Key Regulator of Heart Repair

UCLA researchers identified the protein GPNMB as a key regulator in the heart’s healing process following a heart attack.

Researchers using animal models have shown that GPNMB, a protein secreted by bone marrow-derived immune cells known as macrophages, binds to the receptor GPR39, promoting heart repair. This discovery offers a new perspective on the heart’s self-healing capabilities and could lead to innovative therapies to improve heart health and prevent heart failure.

Background

Heart attacks, which occur every 40 seconds in the US, are the leading cause of heart failure. These events damage the heart, weakening its ability to pump blood and causing scarring. Initially, scar tissue forms to stabilize the heart’s structure, but it remains indefinitely, placing stress on the remaining muscle and eventually leading to heart failure.

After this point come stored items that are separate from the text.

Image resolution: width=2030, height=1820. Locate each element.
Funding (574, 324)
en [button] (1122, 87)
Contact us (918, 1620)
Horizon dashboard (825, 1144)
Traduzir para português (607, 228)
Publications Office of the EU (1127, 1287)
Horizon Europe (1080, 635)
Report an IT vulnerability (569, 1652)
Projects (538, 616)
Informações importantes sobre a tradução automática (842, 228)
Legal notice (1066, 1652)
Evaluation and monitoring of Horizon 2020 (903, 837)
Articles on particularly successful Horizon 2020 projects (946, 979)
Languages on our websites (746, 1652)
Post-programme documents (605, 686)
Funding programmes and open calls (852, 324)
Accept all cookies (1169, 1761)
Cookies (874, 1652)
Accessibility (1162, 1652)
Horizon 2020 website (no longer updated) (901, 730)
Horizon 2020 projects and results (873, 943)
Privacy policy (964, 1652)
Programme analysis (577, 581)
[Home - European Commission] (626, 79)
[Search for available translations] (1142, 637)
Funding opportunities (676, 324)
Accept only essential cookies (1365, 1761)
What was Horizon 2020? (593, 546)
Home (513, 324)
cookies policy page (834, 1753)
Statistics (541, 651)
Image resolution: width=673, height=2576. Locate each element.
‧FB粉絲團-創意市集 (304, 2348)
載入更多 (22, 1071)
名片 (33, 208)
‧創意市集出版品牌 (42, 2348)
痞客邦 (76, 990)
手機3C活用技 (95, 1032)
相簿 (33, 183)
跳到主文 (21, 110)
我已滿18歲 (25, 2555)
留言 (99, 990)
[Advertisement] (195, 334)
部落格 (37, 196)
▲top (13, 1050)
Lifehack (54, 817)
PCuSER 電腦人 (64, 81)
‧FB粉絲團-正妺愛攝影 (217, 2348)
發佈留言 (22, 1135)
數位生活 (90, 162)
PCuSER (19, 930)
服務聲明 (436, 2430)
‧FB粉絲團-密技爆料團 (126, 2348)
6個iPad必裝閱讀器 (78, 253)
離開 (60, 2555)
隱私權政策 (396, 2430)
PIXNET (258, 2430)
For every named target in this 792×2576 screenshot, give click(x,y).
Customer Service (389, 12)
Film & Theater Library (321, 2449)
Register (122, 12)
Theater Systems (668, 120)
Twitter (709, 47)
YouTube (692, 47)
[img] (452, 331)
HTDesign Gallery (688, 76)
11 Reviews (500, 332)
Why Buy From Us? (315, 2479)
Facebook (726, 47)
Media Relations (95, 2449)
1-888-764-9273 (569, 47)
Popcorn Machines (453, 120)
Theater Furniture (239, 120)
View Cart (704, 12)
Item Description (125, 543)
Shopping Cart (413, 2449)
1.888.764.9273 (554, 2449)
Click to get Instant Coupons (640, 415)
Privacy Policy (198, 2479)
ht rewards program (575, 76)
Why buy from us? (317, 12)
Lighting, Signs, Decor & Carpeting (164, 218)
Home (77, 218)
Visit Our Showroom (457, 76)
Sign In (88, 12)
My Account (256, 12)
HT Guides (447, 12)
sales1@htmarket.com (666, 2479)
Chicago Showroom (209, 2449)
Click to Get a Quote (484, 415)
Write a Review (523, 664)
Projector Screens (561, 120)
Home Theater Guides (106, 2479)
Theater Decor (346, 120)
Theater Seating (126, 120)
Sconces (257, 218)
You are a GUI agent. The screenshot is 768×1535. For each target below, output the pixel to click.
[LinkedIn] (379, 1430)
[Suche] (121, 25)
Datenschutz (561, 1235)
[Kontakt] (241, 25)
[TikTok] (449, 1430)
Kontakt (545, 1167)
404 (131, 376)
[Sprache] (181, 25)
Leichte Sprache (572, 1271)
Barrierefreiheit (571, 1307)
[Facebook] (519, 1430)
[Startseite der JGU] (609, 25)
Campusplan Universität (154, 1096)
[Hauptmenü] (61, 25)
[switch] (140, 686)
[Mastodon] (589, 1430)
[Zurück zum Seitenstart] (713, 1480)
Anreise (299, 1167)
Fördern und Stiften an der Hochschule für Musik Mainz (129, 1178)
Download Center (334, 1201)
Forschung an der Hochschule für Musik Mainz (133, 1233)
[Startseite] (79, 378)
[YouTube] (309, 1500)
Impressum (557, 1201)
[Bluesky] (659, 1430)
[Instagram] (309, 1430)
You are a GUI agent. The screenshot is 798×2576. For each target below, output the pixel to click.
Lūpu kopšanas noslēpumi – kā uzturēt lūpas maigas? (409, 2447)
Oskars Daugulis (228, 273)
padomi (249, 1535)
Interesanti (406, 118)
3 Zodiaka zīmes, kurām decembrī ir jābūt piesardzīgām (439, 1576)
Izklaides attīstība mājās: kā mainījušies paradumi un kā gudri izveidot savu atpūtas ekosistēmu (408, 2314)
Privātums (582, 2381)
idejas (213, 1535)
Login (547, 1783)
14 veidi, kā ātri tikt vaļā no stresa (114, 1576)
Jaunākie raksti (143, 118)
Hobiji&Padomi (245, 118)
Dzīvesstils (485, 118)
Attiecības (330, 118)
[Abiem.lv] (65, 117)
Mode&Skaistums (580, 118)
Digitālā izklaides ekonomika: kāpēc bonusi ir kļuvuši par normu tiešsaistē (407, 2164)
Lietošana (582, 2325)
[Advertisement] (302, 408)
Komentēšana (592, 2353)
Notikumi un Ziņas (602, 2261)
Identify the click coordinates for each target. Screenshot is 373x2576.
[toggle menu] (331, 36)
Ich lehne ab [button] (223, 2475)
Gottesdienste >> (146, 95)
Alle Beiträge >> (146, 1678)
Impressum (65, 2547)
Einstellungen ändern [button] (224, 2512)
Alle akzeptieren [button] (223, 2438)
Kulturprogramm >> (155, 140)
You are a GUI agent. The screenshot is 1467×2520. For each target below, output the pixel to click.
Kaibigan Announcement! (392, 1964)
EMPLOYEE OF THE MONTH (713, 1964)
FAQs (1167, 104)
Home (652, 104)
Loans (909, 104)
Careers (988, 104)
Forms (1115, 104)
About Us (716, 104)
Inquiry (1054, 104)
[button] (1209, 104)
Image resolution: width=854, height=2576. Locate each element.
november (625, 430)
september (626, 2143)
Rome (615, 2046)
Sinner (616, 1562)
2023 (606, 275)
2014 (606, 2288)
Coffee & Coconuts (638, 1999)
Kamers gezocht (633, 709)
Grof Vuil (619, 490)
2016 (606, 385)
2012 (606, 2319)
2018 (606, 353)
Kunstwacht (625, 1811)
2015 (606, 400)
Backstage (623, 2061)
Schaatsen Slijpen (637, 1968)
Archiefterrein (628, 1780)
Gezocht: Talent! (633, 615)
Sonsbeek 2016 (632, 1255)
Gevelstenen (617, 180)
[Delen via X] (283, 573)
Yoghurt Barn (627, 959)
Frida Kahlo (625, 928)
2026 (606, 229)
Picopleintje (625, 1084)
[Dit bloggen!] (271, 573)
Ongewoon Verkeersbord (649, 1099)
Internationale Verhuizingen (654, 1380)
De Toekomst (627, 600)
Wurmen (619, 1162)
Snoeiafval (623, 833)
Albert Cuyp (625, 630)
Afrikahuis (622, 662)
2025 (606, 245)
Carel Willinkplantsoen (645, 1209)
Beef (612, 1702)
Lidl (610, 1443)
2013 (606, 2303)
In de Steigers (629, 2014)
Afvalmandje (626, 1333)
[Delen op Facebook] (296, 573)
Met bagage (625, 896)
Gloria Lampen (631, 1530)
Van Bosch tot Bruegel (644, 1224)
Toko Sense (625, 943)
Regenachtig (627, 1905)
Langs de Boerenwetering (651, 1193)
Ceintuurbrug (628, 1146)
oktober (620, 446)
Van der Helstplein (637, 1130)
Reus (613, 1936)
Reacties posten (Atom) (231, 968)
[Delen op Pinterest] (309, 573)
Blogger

Previous studies have shown that GPNMB (glycoprotein non-metastatic melanoma protein B) is closely associated with heart failure outcomes. However, it was unclear whether low levels of GPNMB directly contributed to heart failure after a heart attack. Determining if GPNMB plays a causal role, rather than simply acting as a biomarker, is essential for identifying it as a potential therapeutic target.

Method

The researchers first demonstrated that GPNMB is produced by inflammatory cells from the bone marrow, not by the heart itself. Following a heart attack, these macrophages migrate to the heart’s damaged areas, where they express GPNMB.

Using mouse models, the team conducted bone marrow transplants and gene knockouts to deactivate the GPNMB gene. They observed that mice lacking GPNMB had significantly worse outcomes after a heart attack, including a higher risk of heart rupture—a fatal outcome also seen in heart failure patients. Conversely, mice with normal GPNMB expression and additional circulating GPNMB had better heart function and reduced scarring. Four weeks after a simulated heart attack, 67% of GPNMB-deficient mice showed severe fibrosis (scarring), compared to only 8% in the control group.

Impact

The researchers identified GPR39 as the binding partner for GPNMB. Previously considered an orphan receptor, GPR39 triggers a signaling cascade upon binding with GPNMB, which reduces scarring and promotes tissue regeneration.

Heart failure, a severe stage of cardiovascular disease, is responsible for about one-third of all deaths worldwide. Despite its prevalence, no treatments currently exist to enhance the heart’s healing after a heart attack. This study suggests that GPNMB, as a therapeutic agent, and GPR39, as a target, could reduce scarring, improve heart function, and prevent heart failure.

Furthermore, this research could extend beyond cardiac health. Since GPNMB is expressed in various tissues, future studies will investigate its role in repairing other organs affected by ischemic injury, including the kidneys and brain.